### YOUR ASSIGNMENT
In the data below, the copy begins at the line containing "Instruction: Click the" and runs through the last line; repeat those lines exactly, minus the pictures.

[Saved entries]

• • • • • • •

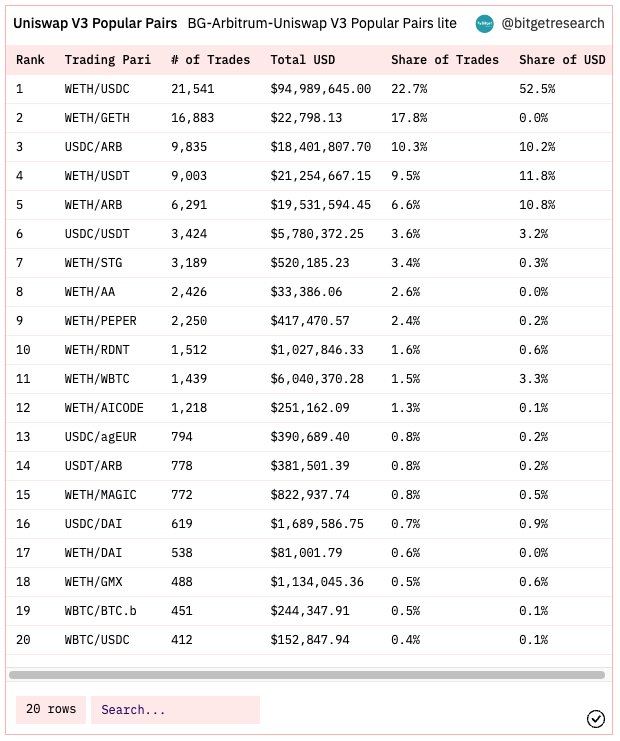Click the checkmark status icon
620x741 pixels.
pyautogui.click(x=595, y=719)
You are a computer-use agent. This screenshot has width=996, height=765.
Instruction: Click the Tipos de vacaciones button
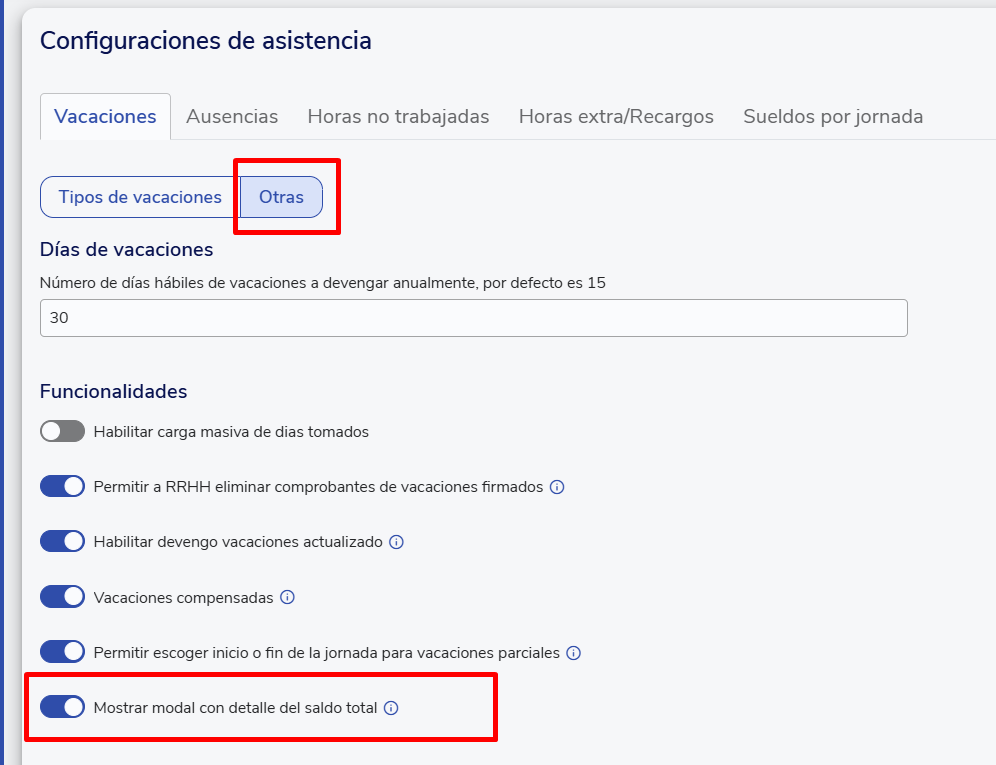pos(140,197)
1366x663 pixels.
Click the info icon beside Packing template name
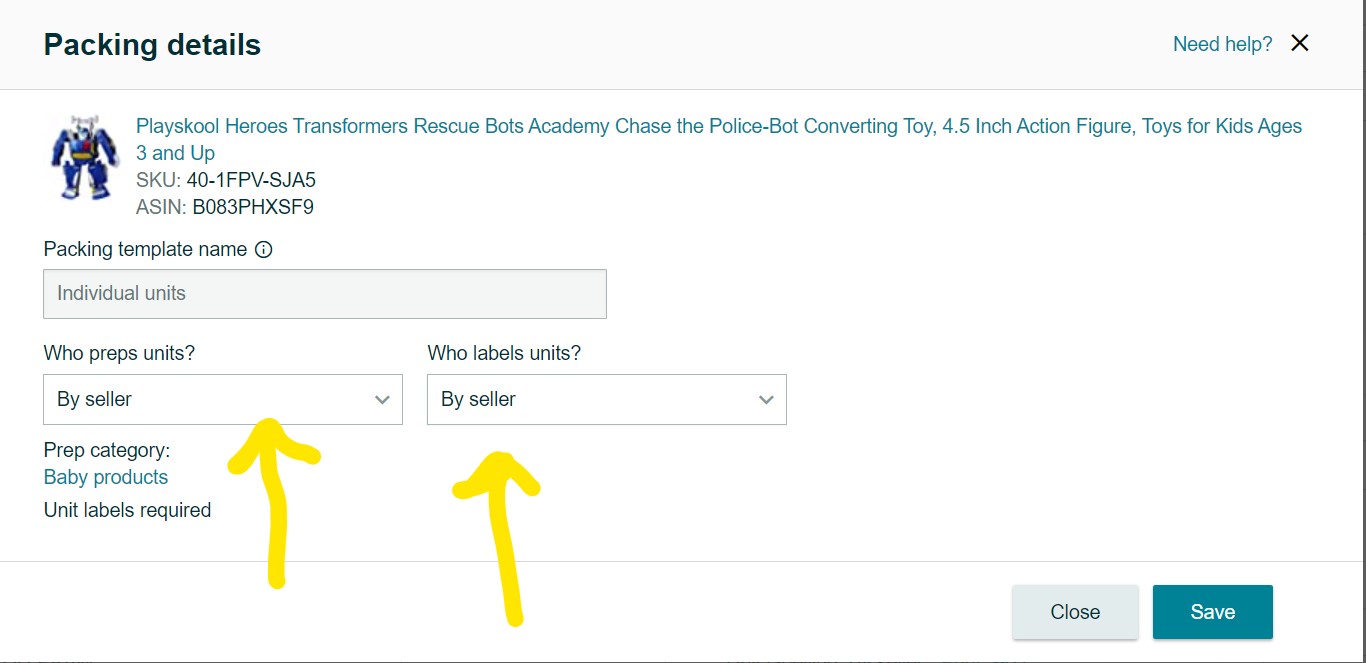coord(263,250)
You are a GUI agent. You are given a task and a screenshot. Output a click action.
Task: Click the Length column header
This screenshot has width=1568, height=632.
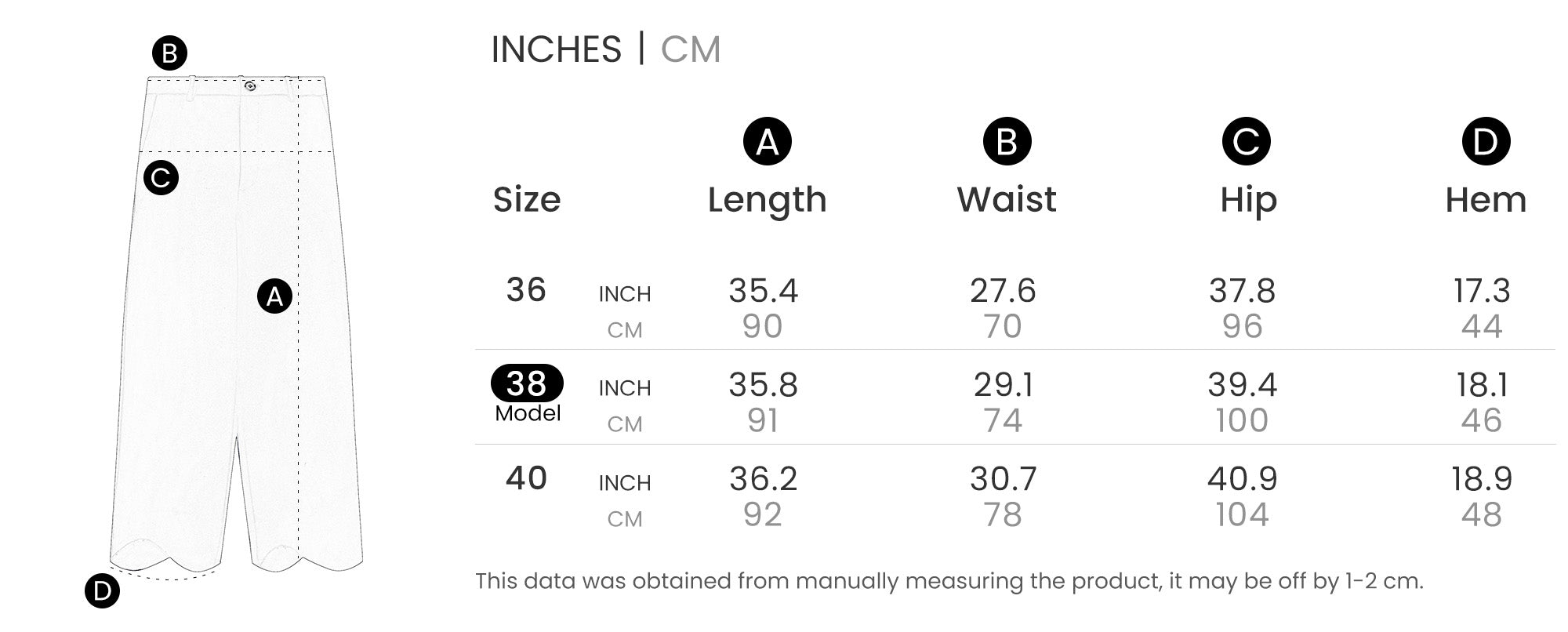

• • • • • • •

### RESPONSE
Instruction: Click the Tipos de vacaciones button
pos(140,197)
1366x663 pixels.
Click the info icon beside Packing template name
coord(263,250)
You are a GUI agent. You are given a task and a screenshot. Output a click action.
Task: Click the Length column header
This screenshot has width=1568, height=632.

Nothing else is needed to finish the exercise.